The Washington Football Team sparked renewed speculation about his future nickname this week by releasing a video about the rebranding that listed eight possible names. While Jason Wright, the team’s president, Finally said other candidates were also considered, that didn’t stop every fan within 3,000 miles of the capital from weighing the pros and cons of each suggestion.
The list of eight included military-related names such as Armada, Brigade, Commanders, and Defenders; names that, perhaps uncomfortably, kept the “red” of the team’s previous name, RedHogs and RedWolves; as well as the more sedate offerings such as Presidents and the current name, Football Team.
The popularity of certain types of professional team nicknames has increased and decreased over the years. Perhaps a look at history can offer some additional suggestions for Washington.
1922: Anything goes.
When the National Football League was founded under that name in 1922, the teams’ nicknames were everywhere.
Some names would have been timeless in any era: the Chicago Bears and Green Bay Packers. Some sound a little strange to today’s ears: the Buffalo All-Americans and the Evansville (Ill.) Crimson Giants.
And a few were just weird. The Columbus Panhandles? (It’s related to the small panhandle of West Virginia.) The Louisville Brecks? (It was short for Breckenridge, though that doesn’t make much sense.) The Dayton Triangles? Real?
History Suggestions: The Washington Circles. The Washington Pentagon.
1930: Let’s name two.
The Cleveland Indians played in the NFL in 1931, as did the Brooklyn Dodgers. In 1933, the Pittsburgh Pirates and Cincinnati Reds reunited. Yes, there were some more unusual names (er, the Staten Island Stapletons played from 1929 to 1932), but piggybacking on the success of baseball seemed to be a key business model for the emerging football league.
History Suggestions: The Washington Nationals. Washington Senators.

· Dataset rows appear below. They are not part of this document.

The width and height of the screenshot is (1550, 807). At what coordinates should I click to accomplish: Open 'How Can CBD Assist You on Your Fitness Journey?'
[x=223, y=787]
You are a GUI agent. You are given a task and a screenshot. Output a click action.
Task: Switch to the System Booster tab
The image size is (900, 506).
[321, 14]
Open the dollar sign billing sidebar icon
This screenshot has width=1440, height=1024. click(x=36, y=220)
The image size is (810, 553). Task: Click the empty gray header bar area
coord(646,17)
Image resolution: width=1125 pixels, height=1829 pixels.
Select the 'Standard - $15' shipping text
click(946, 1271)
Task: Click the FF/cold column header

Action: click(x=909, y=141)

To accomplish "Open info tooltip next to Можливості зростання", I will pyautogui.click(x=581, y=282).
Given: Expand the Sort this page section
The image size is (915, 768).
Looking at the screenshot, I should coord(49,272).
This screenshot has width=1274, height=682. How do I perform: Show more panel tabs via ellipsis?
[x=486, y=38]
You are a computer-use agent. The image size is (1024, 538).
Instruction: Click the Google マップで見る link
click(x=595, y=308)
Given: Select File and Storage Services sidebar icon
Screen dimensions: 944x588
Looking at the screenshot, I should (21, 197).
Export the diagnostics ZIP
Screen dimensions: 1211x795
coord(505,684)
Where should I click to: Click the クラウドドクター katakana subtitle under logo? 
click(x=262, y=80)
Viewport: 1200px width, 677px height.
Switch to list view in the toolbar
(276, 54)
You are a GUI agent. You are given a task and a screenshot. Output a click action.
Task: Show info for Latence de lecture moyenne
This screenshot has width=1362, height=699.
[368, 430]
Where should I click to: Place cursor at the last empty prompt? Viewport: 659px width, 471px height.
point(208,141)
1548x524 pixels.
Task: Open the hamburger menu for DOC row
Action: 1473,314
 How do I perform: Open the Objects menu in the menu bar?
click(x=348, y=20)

1940s: Wartime contractions intervene.
Manpower shortages and financial concerns led to several teams merging during World War II. The Steelers and Eagles unofficially became the Steagles in 1943. The following season, the Steelers attempted a merger with the Chicago Cardinals, creating a team that became known as “Card-Pitt.” Or “carpets” for those mean people who found themselves finishing 0-10.
History Suggestions: The Baltimore-Washington RaveTeam. The Washington-Dallas Team Boys.
Early 1960s: The AFL swells.
The new American Football League, which eventually merged with the NFL, had a mix of nicknames, but quite a few had a conquering feel: Chargers, Broncos, Raiders, Titans. The NFL added a few macho teams of its own during this era: the Cowboys and the Vikings.
Suggestions from History: The Washington Firefighters. The Washington Bar Brawlers.
At the end of the sixties: a Grass menagerie arises.
It was the era of the animal, when the Falcons, Dolphins and Bengals joined the leagues (with the Seahawks coming aboard in 1976).
History Suggestions: The Washington Pandas. The Washington Pigeons.
The 80s: old names move west.
The pace at which new teams were added to the NFL slowed a decade later, but franchises looking for better stadium deals happily moved to new cities, while keeping their nicknames. The Raiders, Colts, Cardinals and Rams all did it. (The Browns changed their name to the Ravens—another animal—when they moved to Baltimore in 1996.)
History Suggestions: The Memphis Football Team. The San Antonio soccer team.
Only one new NFL nickname has been adopted lately, the rather bland Houston Texans in 2002. That is, until Washington made the Football Team’s unconventional and temporary roster last year.
So without much precedent, Washington has a chance to start a new era in NFL team naming. Will a choice like Armada usher in a new era of naval names? Will Selecting the Nickname Presidents Result in a Wave of Patriotic Nicknames?
With the field still open and the team trying to stretch the drama, we don’t know which way Washington will go. Well, maybe we know this: don’t expect the Washington Brecks.